//

## Monday, September 23, 2019

### Mutual Information

Mutual Information
$$I(X ; Y)=D_{\mathrm{KL}}\left(P_{(X, Y)} \| P_{X} \otimes P_{Y}\right)$$

Intuitively, mutual information measures the information that $X$ and $Y$ share: It measures how much knowing one of these variables reduces uncertainty about the other.

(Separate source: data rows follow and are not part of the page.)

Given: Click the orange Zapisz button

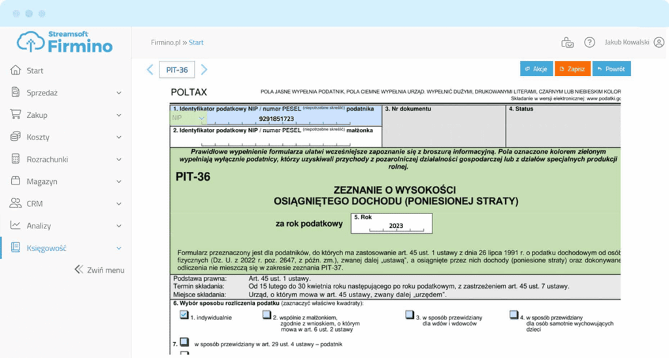Looking at the screenshot, I should click(572, 69).
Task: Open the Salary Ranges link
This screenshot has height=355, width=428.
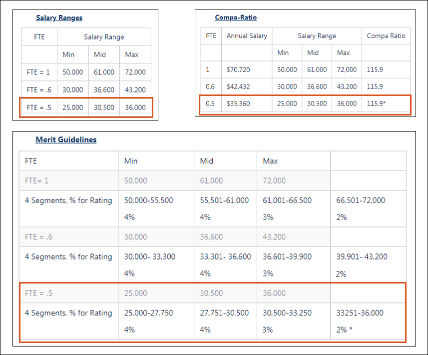Action: pos(59,18)
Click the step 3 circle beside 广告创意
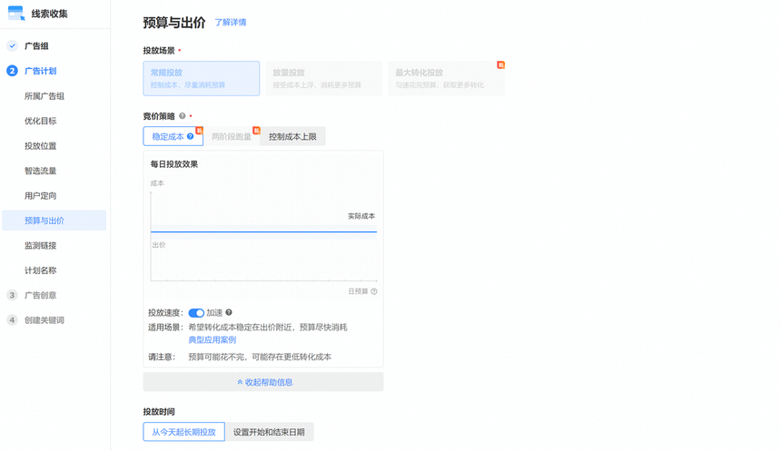Viewport: 781px width, 451px height. (12, 295)
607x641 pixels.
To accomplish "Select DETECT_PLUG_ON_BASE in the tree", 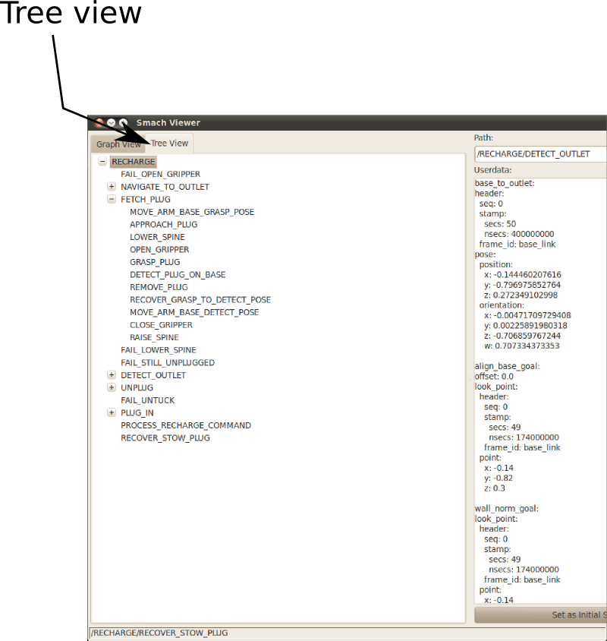I will click(178, 275).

\begin{aligned} \mathrm{I}(X ; Y) & \equiv \mathrm{H}(X)-\mathrm{H}(X | Y) \\ & \equiv \mathrm{H}(Y)-\mathrm{H}(Y | X) \\ & \equiv \mathrm{H}(X)+\mathrm{H}(Y)-\mathrm{H}(X, Y) \\ & \equiv \mathrm{H}(X, Y)-\mathrm{H}(X | Y)-\mathrm{H}(Y | X) \end{aligned}

where $H(Y|X)$ means Conditional Entropy, defined as:

$$\mathrm{H}(Y | X)=-\sum_{x \in \mathcal{X}, y \in \mathcal{Y}} p(x, y) \log \frac{p(x, y)}{p(x)}$$

\begin{aligned} \mathrm{H}(Y | X) & \equiv \sum_{x \in \mathcal{X}} p(x) \mathrm{H}(Y | X=x) \\ &=-\sum_{x \in \mathcal{X}} p(x) \sum_{y \in \mathcal{Y}} p(y | x) \log p(y | x) \\ &=-\sum_{x \in \mathcal{X}} \sum_{y \in \mathcal{Y}} p(x, y) \log p(y | x) \\ &=-\sum_{x \in \mathcal{X}, y \in \mathcal{Y}} p(x, y) \log p(y | x) \\ &=-\sum_{x \in \mathcal{X}, y \in \mathcal{Y}} p(x, y) \log \frac{p(x, y)}{p(x)} \\ &=\sum_{x \in \mathcal{X}, y \in \mathcal{Y}} p(x, y) \log \frac{p(x)}{p(x, y)} \end{aligned}